Bahkan ada pengalaman saat saya dan teman-teman berada di suatu acara perpisahan dengan musik dan makanan di tempat kursus, kami didatangi oleh polisi. 

Polisi-polisi ini datang karena ada keluhan dari salah satu tetangga dengan kegaduhan yang kami buat. Polisi-polsi itu pun datang untuk memperingatkan kami bahwa kami telah membuat gaduh di atas pukul 10 malam dan kami harus membubarkan acara tersebut.

Iya, jadi, saat membuat gaduh dan dianggap mengganggu oleh para tetangga, mereka bisa saja melapor pada polisi dan kita pun dapat peringatan dari polisi. 

Tapi, ada juga tetangga yang berbaik hati tidak melapor pada polisi, tetapi mendatangi langsung pusat kegaduhan dan meminta untuk tidak lagi membuat gaduh.

Saya bahkan pernah mendapat teguran dari teman tinggal saya yang memang orang Jerman, karena suara flush toilet pukul 5 pagi mengganggu tidurnya. Hmm, sungguh pengalaman culture shock yang menarik.

Tapi, jika sudah memasuki weekend seperti Jumat malam dan hari Sabtu, kegaduhan di malam hari rasanya masih lebih dapat ditoleransi. Berbeda halnya jika kegaduhan terjadi di hari-hari kerja.

Oh ya, kalau di asrama mahasiswa sih, Nachtruhe sepertinya jarang berlaku, kecuali di musim-musim ujian. Pasalnya hampir setiap minggu ada perayaan meski sekedar acara kumpul-kumpul bersama. Tapi, tak ayal kegaduhan pun terjadi hingga pukul 1 dini hari.

3. Sonntagruhe
Sama-sama mengandung kata "ruhe" tapi kali ini dengan kata "Sonntag" yakni hari Minggu.

Kecuali di tempat-tempat wisata, hari Minggu di Jerman cenderung lebih sepi atau bahkan sangat sepi. Orang-orang akan lebih banyak menghabiskan waktunya di rumah untuk beristirahat sehingga jalanan dan transportasi umum juga lebih sepi.

Jadi, tidak usah terkejut jika menemukan hari Minggu di jalanan Jerman seperti tidak berpenghuni.

Ruhe bitte! (Sumber gambar: pinterest.com/pin)

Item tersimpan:
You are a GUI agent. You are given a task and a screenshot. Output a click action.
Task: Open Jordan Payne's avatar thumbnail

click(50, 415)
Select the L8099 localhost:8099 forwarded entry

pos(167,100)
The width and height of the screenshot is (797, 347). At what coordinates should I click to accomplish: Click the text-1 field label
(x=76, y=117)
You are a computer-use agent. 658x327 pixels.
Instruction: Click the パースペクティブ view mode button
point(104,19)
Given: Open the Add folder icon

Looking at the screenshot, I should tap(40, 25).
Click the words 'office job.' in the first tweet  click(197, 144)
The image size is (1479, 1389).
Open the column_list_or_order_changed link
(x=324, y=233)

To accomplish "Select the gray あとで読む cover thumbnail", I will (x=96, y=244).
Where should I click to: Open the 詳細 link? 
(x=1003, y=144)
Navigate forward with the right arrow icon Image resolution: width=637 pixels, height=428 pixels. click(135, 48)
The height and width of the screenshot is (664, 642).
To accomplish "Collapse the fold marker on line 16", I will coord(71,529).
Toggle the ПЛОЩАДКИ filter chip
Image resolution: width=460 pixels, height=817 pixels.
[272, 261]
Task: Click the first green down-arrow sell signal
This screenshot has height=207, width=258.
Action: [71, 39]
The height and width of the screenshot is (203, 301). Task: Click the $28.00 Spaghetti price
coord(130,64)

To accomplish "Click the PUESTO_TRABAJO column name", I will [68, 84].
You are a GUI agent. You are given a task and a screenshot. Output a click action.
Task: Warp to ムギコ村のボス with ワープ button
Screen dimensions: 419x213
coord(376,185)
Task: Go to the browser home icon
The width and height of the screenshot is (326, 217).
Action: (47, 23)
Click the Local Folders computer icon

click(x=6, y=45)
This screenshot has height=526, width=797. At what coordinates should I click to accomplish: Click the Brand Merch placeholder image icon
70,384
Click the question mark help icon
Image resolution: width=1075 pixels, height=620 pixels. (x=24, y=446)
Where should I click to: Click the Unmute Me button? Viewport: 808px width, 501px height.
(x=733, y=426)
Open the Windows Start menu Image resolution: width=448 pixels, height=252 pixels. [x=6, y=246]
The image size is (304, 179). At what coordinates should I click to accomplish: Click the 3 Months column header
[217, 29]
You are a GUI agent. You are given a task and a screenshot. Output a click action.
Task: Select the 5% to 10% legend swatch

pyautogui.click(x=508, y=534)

**Permintaan:**
Buat ringkasan dua kalimat untuk kutipan sumber tentang ketenangan di Jerman di atas.

**Jawaban:**
Di Jerman, kegaduhan di atas pukul 10 malam bisa membuat tetangga melapor ke polisi atau datang menegur langsung, meski kegaduhan pada akhir pekan lebih dapat ditoleransi dan di asrama mahasiswa Nachtruhe jarang berlaku kecuali di musim ujian. Selain itu, ada Sonntagruhe: kecuali di tempat wisata, hari Minggu di Jerman cenderung sepi karena orang lebih banyak beristirahat di rumah sehingga jalanan dan transportasi umum juga lebih sepi.